-- Exercise prompt --
Please count how many lines below contain the word "resolution" and give nothing but that figure.

-- Records shown --
-- Opening Marker --

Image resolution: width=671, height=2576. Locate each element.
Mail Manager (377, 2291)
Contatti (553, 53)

-- Closing Marker --
-- Opening Marker --

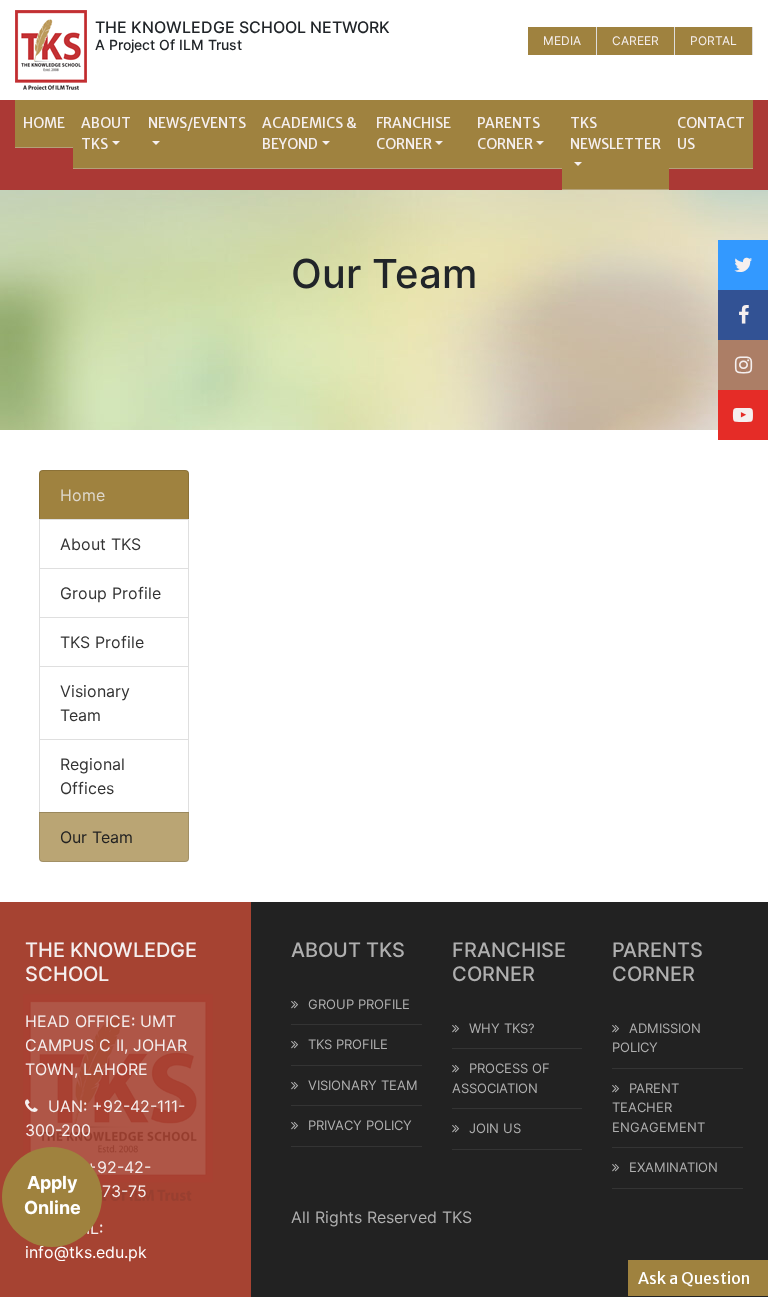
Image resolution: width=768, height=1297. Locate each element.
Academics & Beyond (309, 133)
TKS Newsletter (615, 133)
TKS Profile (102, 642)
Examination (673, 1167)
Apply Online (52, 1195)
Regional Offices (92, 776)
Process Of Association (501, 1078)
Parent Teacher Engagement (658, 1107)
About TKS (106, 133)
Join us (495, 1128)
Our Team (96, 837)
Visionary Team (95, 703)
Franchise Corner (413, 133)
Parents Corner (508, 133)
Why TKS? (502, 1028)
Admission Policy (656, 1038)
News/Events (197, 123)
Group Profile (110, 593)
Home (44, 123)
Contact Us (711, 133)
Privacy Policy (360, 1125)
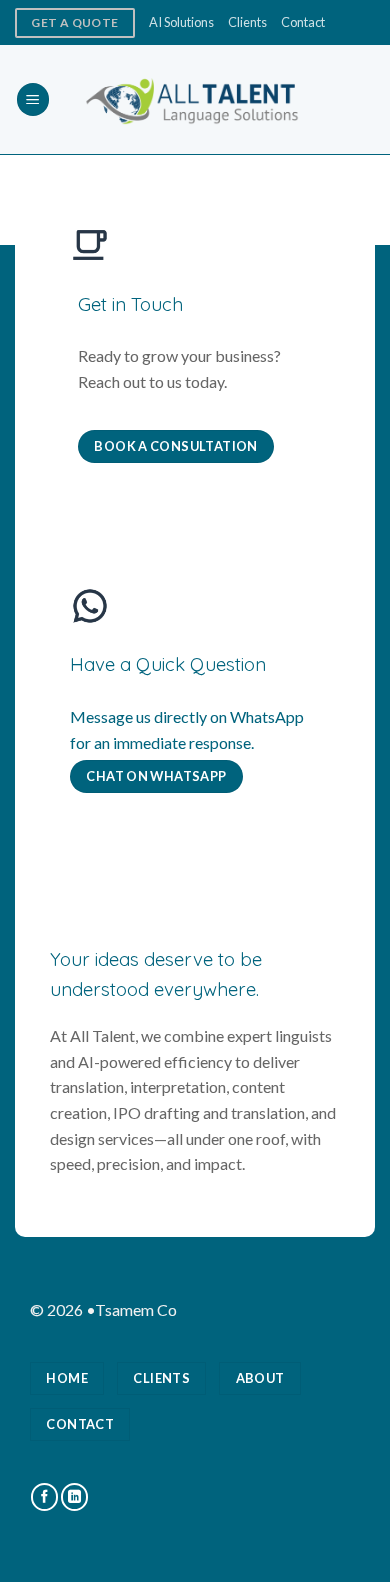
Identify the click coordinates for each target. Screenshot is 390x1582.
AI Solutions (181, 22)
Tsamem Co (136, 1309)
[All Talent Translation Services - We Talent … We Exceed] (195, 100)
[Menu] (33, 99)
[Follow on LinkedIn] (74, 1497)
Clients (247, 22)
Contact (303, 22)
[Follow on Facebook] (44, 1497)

-- Closing Marker --
-- Opening Marker --

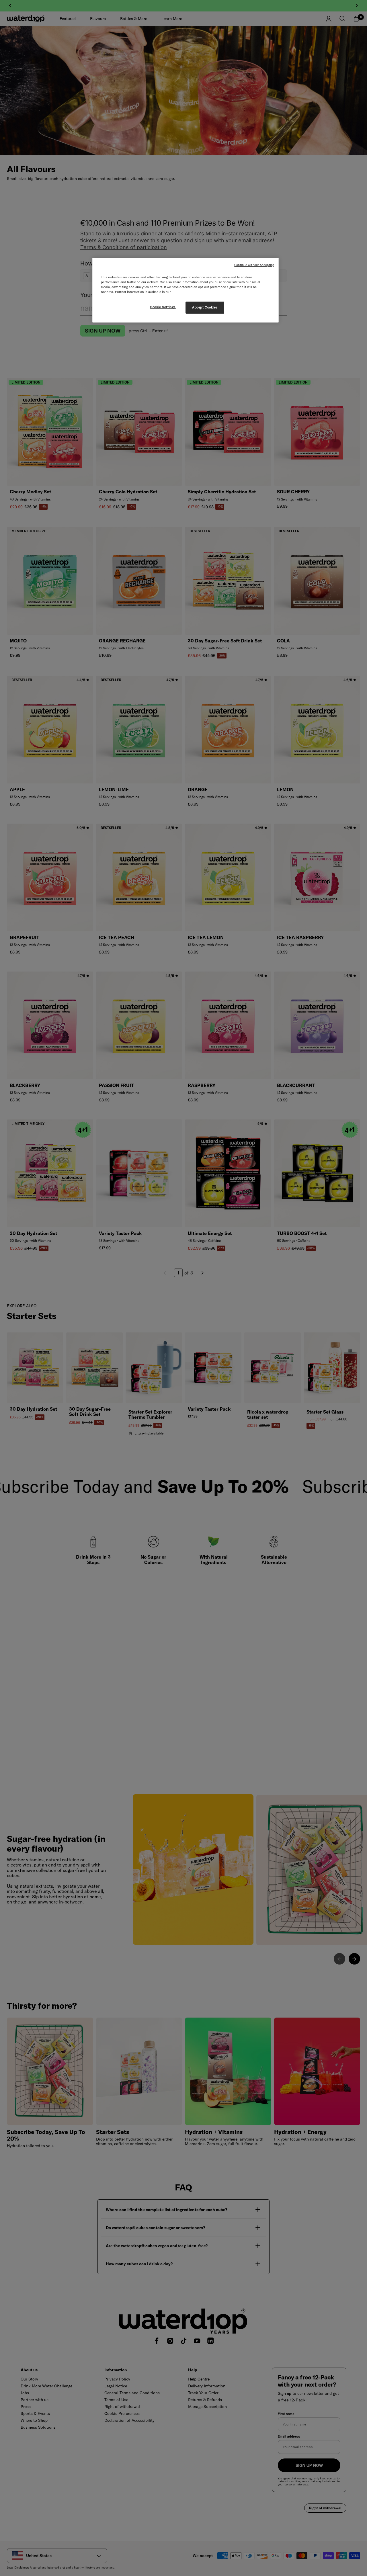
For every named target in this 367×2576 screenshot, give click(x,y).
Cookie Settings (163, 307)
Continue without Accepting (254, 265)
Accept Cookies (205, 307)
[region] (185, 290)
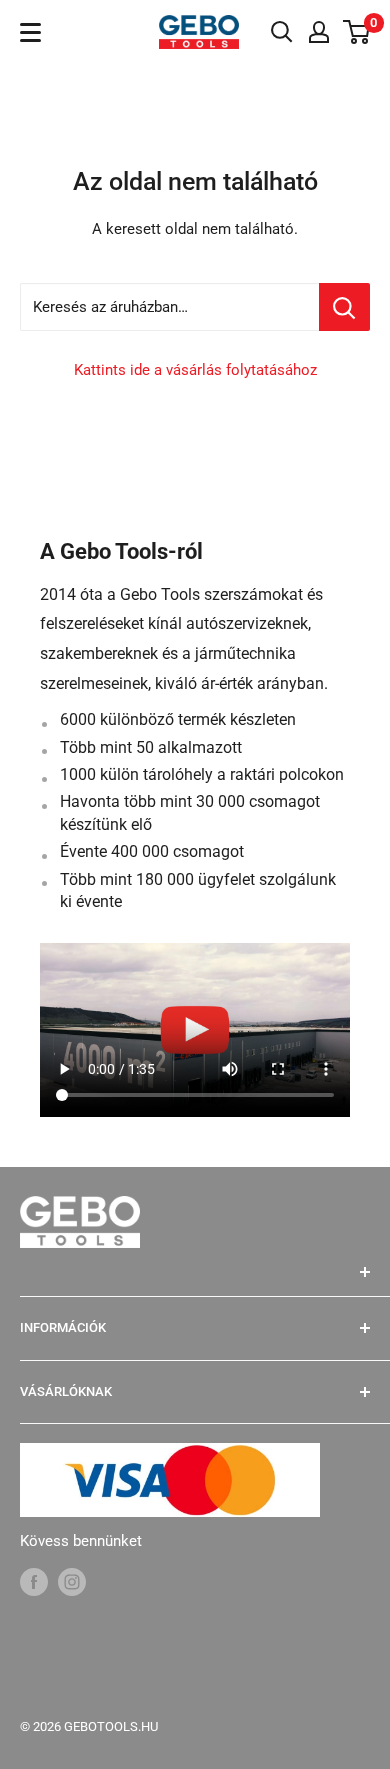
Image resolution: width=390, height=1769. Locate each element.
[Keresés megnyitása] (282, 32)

-- Closing Marker --

-- Exercise response --
3